L'Explication Prémisse
La « compensation » est le mécanisme par lequel deux personnes qui se doivent mutuellement des sommes effacent leurs dettes jusqu’à concurrence du plus faible montant. L’article signifie simplement que cette opération entre deux parties ne peut pas porter atteinte aux droits qu’un tiers a valablement acquis sur l’une des créances (par exemple par cession, nantissement, saisie, hypothèque ou autre sûreté). Autrement dit, on ne peut pas utiliser la compensation pour contourner ou annuler une prérogative légitime détenue par un tiers.
Exemple : Alice doit 1 000 € à Bob, et Bob doit 800 € à Alice. Ils décident de compenser et d’annuler respectivement 800 €, ne laissant plus qu’un solde de 200 € à la charge d’Alice. Mais auparavant, Alice avait cédé sa créance de 800 € à la banque en garantie d’un prêt. La banque est un tiers détenteur d’un droit acquis : Bob ne peut pas utiliser la compensation pour priver la banque de sa créance ; la compensation ne fera pas disparaître le droit de la banque sur ces 800 €.
- La compensation = extinction mutuelle de créances réciproques.
- Les droits acquis par des tiers (cession, nantissement, saisie, hypothèque, etc.) sont protégés.
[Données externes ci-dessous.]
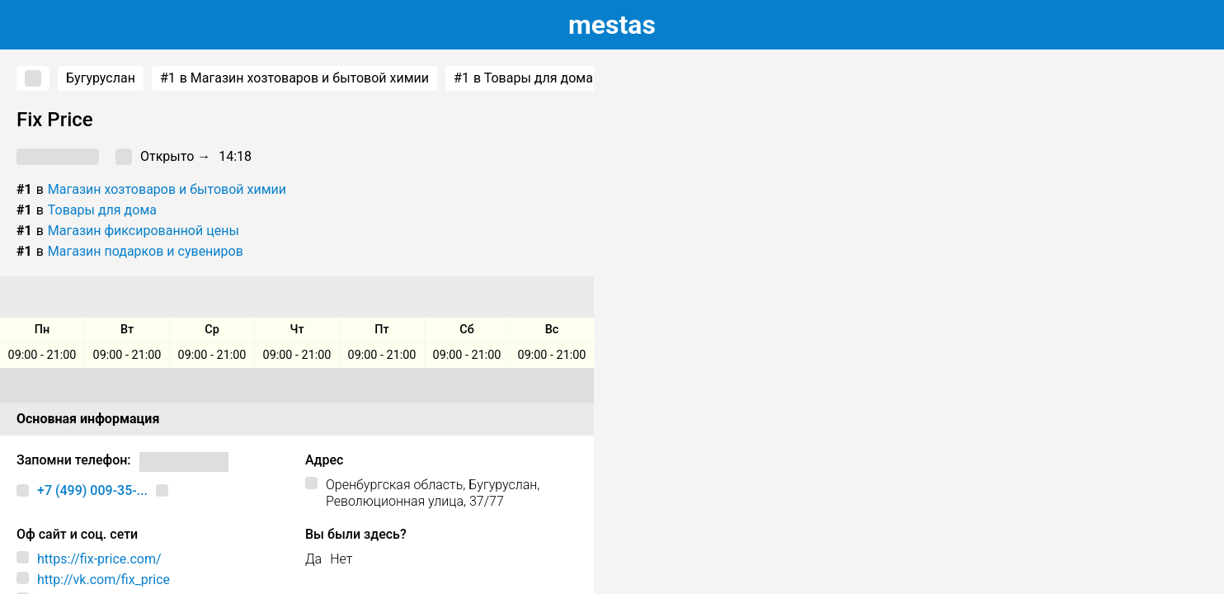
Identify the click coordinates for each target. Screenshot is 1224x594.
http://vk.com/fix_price (103, 579)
- La compensation entre deux débiteurs ne peut pas priver un tiers de la créance ou de la sûreté qu’il a légalement obtenue.
- Avant d’opérer une compensation, il faut vérifier l’existence d’éventuelles cessions, sûretés ou mesures d’exécution affectant la créance.
- Cette règle vise à préserver la sécurité des transactions et la priorité des créanciers tiers.
- En pratique, si un tiers a un droit antérieur ou opposable, la compensation pourra être limitée ou empêchée pour respecter ce droit.